My youngest child would recite the bedbug poem almost every night before bed. "Good night, sleep tight, make sure the bedbugs don't bite. And if they do, take a shoe, and wack them 'til they're black and blue." I had no idea of the nightmare of my mom's Siberian nights.
While they don't spread diseases, bedbugs are considered a nuisance and can be difficult to eradicate.
Bedbugs are brown oval creatures that shun daylight and that bite humans. They took over the barracks where the exiles slept. They'd fall from the ceilings or the upper beds and crawl all night over the faces of the exhausted humans. Children would wake up, unable to open their eyes because of the welts from the bugs.

Bedbugs are making the news in our city because changes in pesticide laws and increased world travel are letting these annoying insects multiply. The only good thing about bedbugs is that unlike lice they don't carry disease. They only suck your blood. Small comfort.



Review of I Heart You , You Haunt Me

It's my goal to read all the Class of 2k8 books. The first one I've read is Lisa Schroeder's I heart you, You haunt me. My 15 year old daughter read it first and couldn't put it down until she was done.

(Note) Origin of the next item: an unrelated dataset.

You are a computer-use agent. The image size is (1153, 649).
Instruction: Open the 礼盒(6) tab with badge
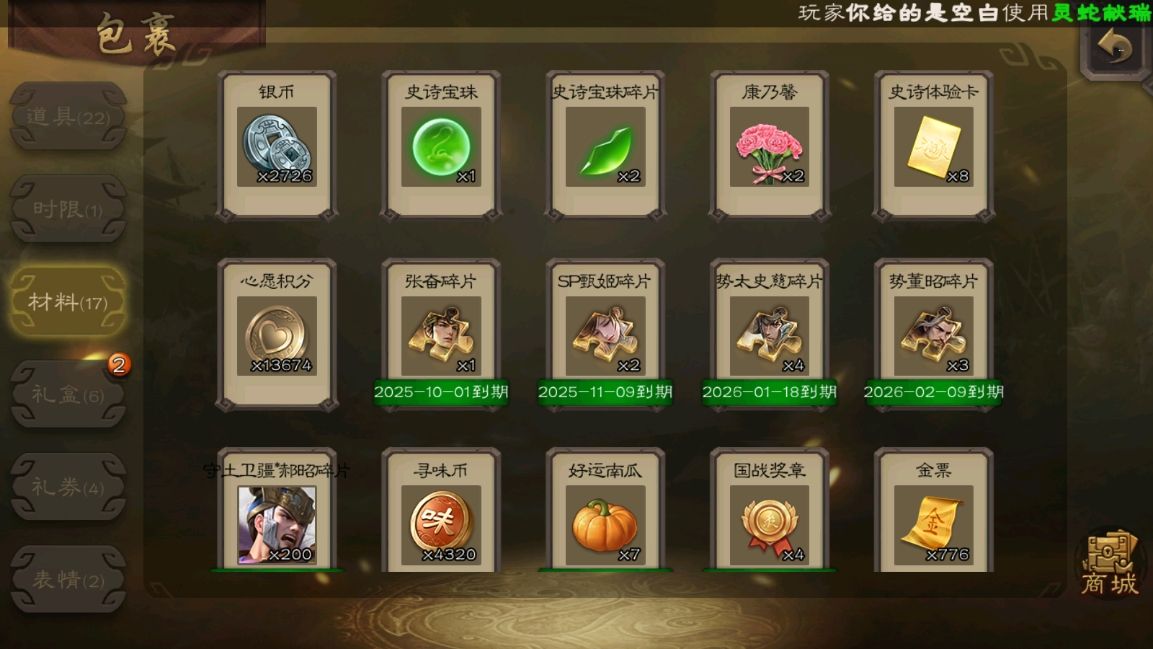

So I knew it must be a winner. I wasn't too leery of the verse format because I'd read Out of the Dust by Karen Hesse and knew that it could work with a skilled writer.

And Lisa Schroeder is obviously a skilled writer. Her story is a poignant account of love, of guilt and of being young & sensitive. It's a sensuous book, full of color, smell, sound, taste and touch. The book was easy to read because it was fresh and simple. And I mean simple in a good way - simple as in pure. It's all about emotions and I can't imagine a better way to tell this hopeful story of a young girl's pain.